» Verilen metin:
————

Moğolistan Halk cumhuriyetinin ortasında yer alan Hangaylar’ın yükseklikleri 3 950 m’yi aşar; kuzey yamaçları yumuşak eğimli, güney yamaçları ise daha sarptır.
Kuzey yamaçtan inen suların çoğunu toplayan Selenga, Orhon ırmağıyla birleşerek Sibirya’daki Baykal gölüne dökülür.
Güney yamaçlardaki ırmaklar ise ya tuzlu göllere dökülür veya Gobi çölünde kaybolur.
Orta Kesim Veya Gobi Bölgesi
Yaylanın en alçak ve tekdüze kısmı olan Gobi çölünün başlıca özelliği birbirinden ayrı ve rüzgârlı alçak sıradağlardır.
Bu bölgenin sert rüzgârları Moğolistanda’ki ince toprak tabakalarını Çin’e uçurmuş, geriye kum ve çakılla kaplı kayalar kalmıştır.
Ayrıca yer yer otla örtülü ince bir toprak tabakası da görülür.
Kenardaki bazı ırmakların dışında, bölgenin iç kısmında ırmak yoktur.
Kuzeydoğuda Hanteyler’den doğan ve doğuda Gobi çölüne giren Kerulen ırmağı, Dış Moğolistan’ı aşarak HuLûn Nor gölüne (uzunluğu 74 km, genişliği 25 km) dökülür.
Hû-Lun Nor sularının fazlasını başka bir ırmak aracılığıyle Amur’a akıtır.
Gölün 48 km kuzeybatısında, Lu-Pin’le sınır arasında toprak duvarlardan oluşan 295 km uzunluğunda tarihî surlar uzanır.
44° Kuzey enleminin güneyinde ve 114° Boylamının batısında, Gobi’nin kum tepeleriyle kaplı en kurak bölgesi yer alır.
Dış ve iç Moğolistan’ı 200 km genişliğinde ve 482 km uzunluğunda bir kuşak şeklinde saran çöl, Sarı ırmağın çizdiği dirseğin batısına kadar uzanır.
Altaylar’ın doğu ucunun güneyinde, kum tepeleriyle kaplı 95 km çapında bir alsn ve Sarı ırmağın (Huang Ho) batısındaki Ala-Şan çölünde de kumla kaplı geniş yüzeyler vardır.
Bu iki kumluk kesim arasındaki geniş bölgede Tibet yaylasından Moğol yaylasına akan en büyük ırmak sistemi yer alır.
Bu sistemin başlıca ırmağı olan O-ci-na-ho veya Ecin Gol (595 km), çeşitli kollarla Dış Moğolistan sınırı yakınındaki birbiriyle bağlantılı iki tuz gölüne akar.
Daha batıdaki Sulo da önemli bir ırmaktır; Çin Seddi’nin İç Asya ucundaki Yûy-Min’den geçerek batıya, Tarım havzasına doğru akar.

————

» Verilen görev A: Moğolistan coğrafyasıyla ilgili metinde "Güney yamaçlardaki ırmaklar" ifadesinden başlayıp aşağıya doğru "kaplı kayalar kalmıştır." ifadesine kadar uzanan bölümün tamamını aynen kopyala.
» Verilen görev B: Verilen metindeki şu cümleyi İngilizceye çevir: "Kenardaki bazı ırmakların dışında, bölgenin iç kısmında ırmak yoktur."

————

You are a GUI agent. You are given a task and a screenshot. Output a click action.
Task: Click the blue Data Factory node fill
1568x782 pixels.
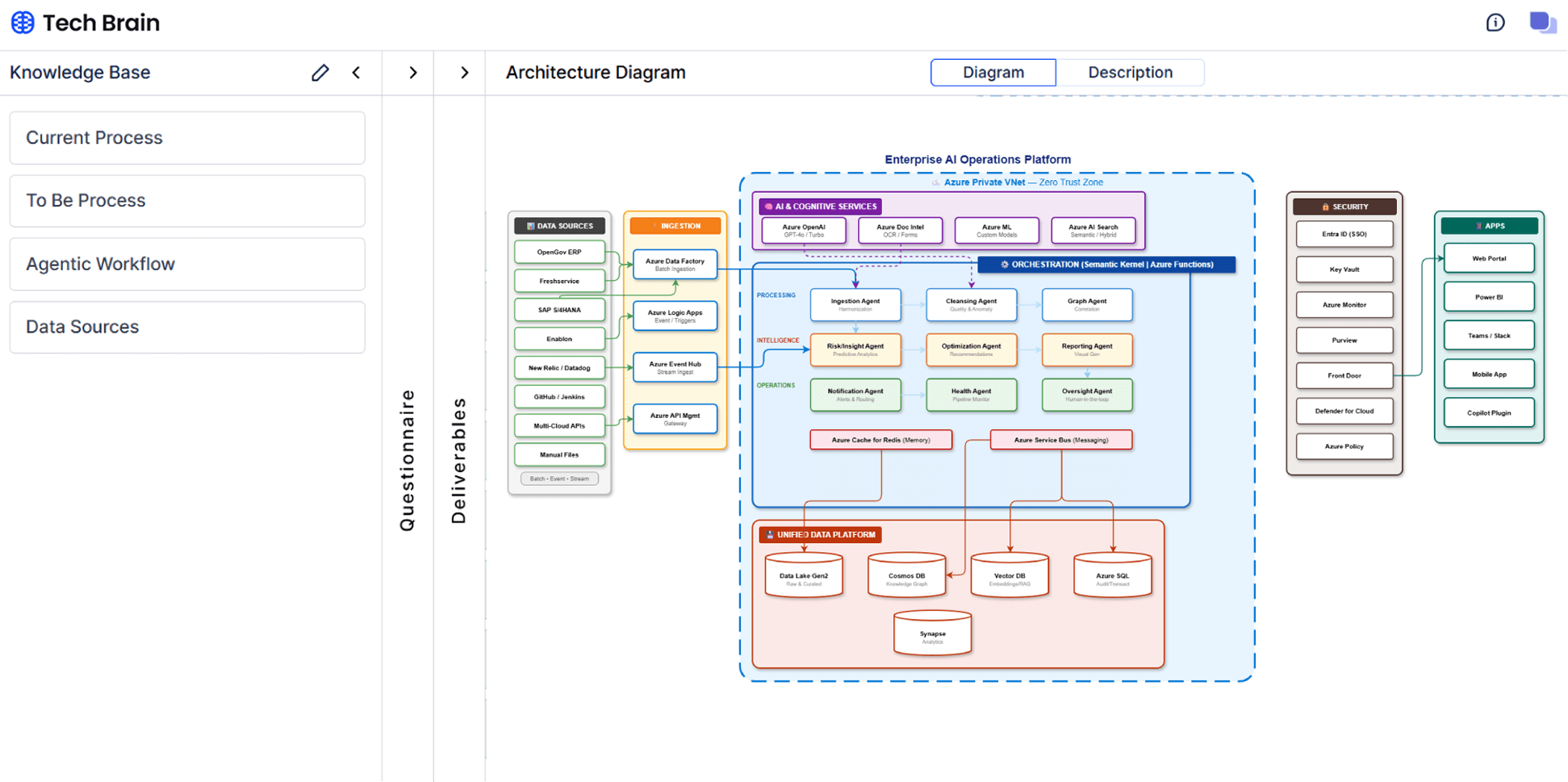[675, 264]
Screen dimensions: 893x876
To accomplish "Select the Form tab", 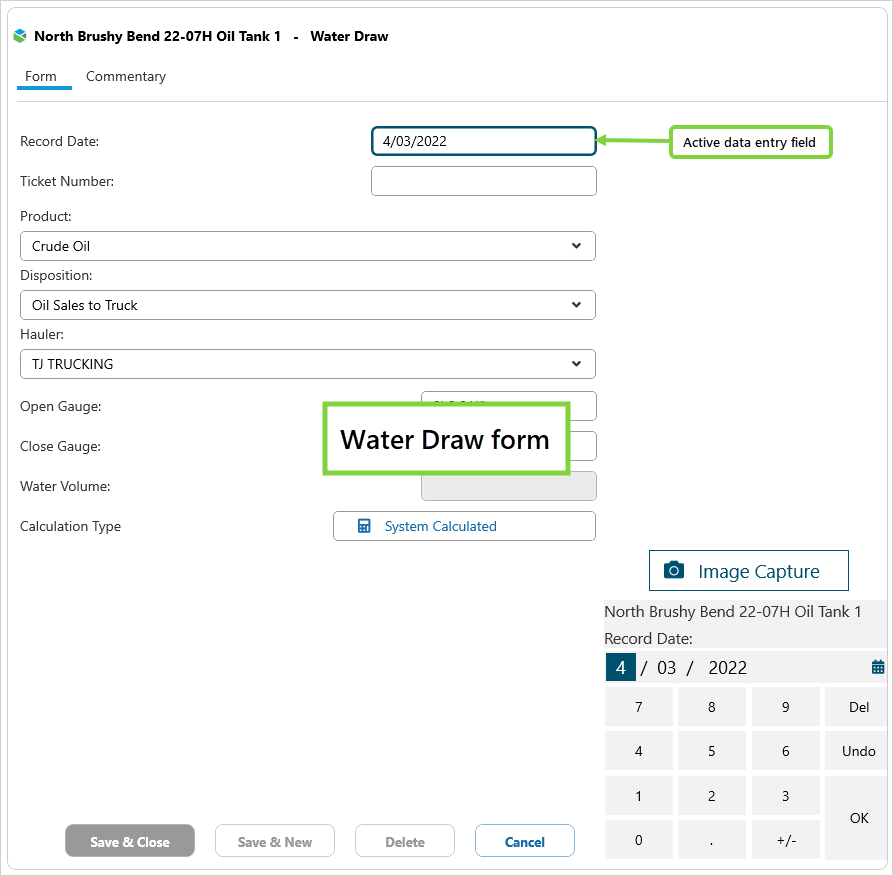I will pyautogui.click(x=41, y=76).
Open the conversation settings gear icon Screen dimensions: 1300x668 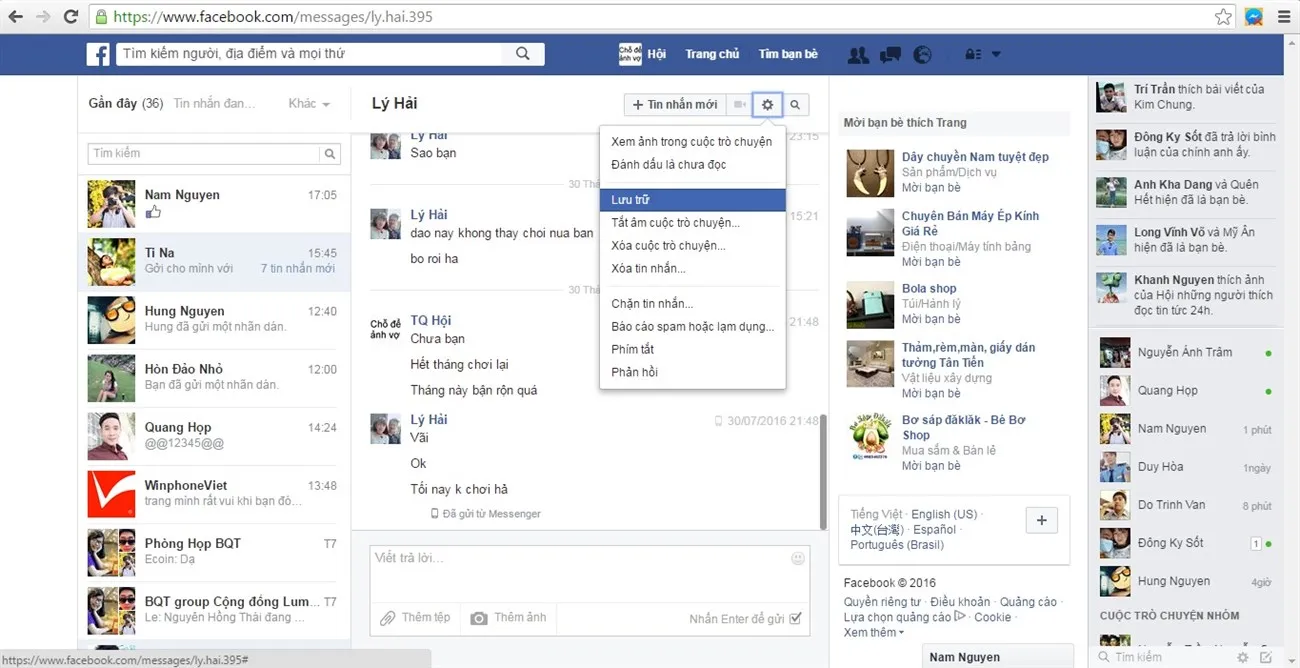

————

» Eksiksiz yanıt A:
Güney yamaçlardaki ırmaklar ise ya tuzlu göllere dökülür veya Gobi çölünde kaybolur.
Orta Kesim Veya Gobi Bölgesi
Yaylanın en alçak ve tekdüze kısmı olan Gobi çölünün başlıca özelliği birbirinden ayrı ve rüzgârlı alçak sıradağlardır.
Bu bölgenin sert rüzgârları Moğolistanda’ki ince toprak tabakalarını Çin’e uçurmuş, geriye kum ve çakılla kaplı kayalar kalmıştır.

» Eksiksiz yanıt B: Apart from some rivers along the edges, there are no rivers in the interior of the region.